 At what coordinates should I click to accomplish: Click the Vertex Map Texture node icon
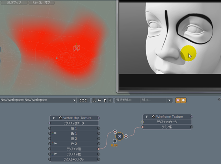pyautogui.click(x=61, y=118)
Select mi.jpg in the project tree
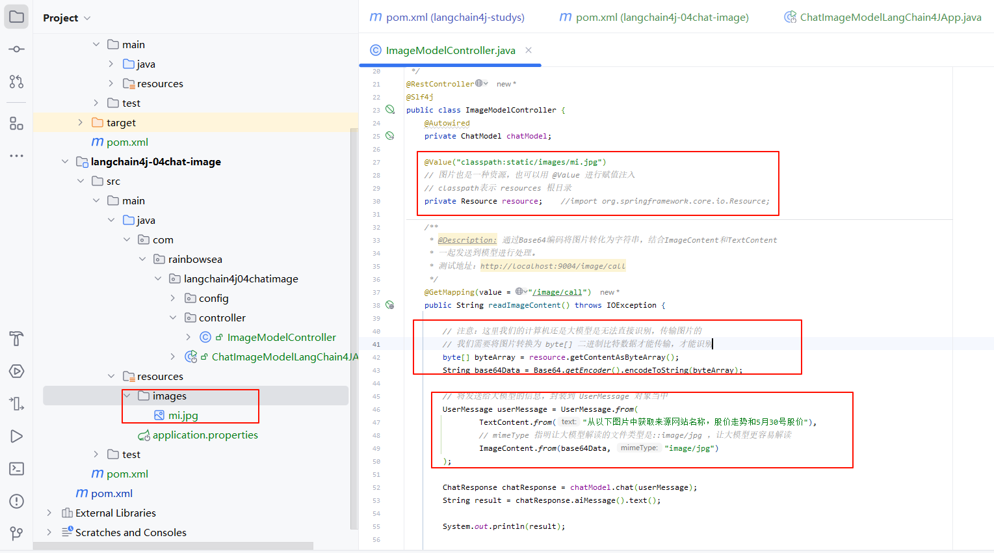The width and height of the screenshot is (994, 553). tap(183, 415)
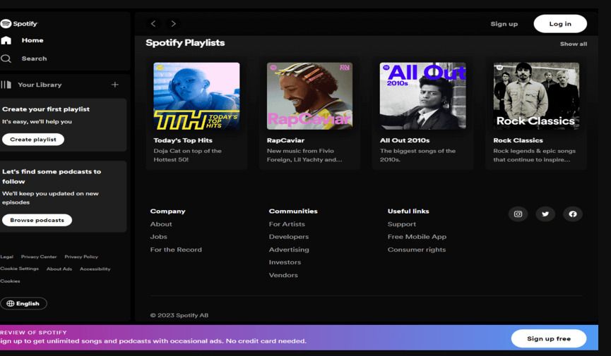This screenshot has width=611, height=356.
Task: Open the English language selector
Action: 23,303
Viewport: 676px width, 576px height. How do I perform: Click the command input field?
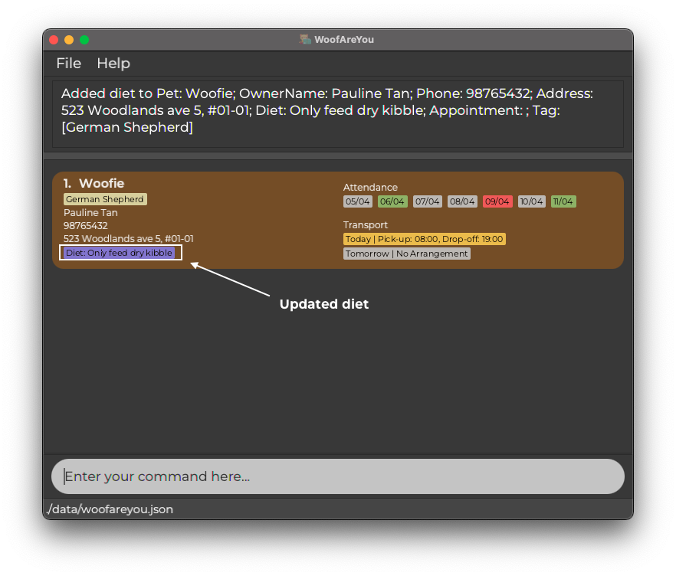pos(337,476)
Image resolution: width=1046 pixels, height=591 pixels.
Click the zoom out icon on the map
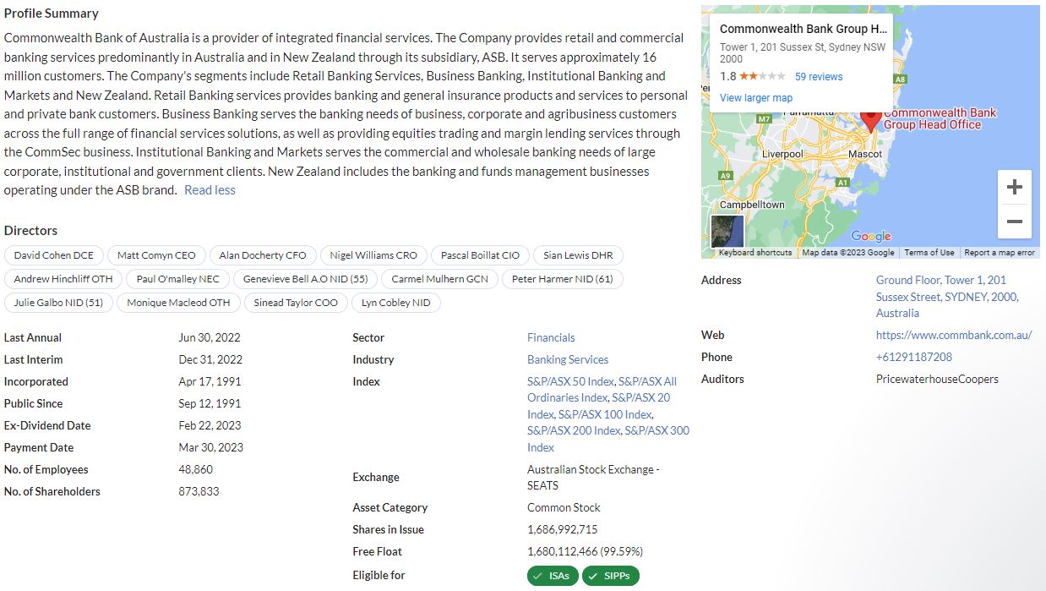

WHAT THE EXERCISE ASKS =>
Please return only the lines from the one holding "Image resolution: width=1046" through the end of the data, both ends included; do not copy any pictures.

FINISHED EXERCISE =>
Image resolution: width=1046 pixels, height=591 pixels.
Click the zoom out icon on the map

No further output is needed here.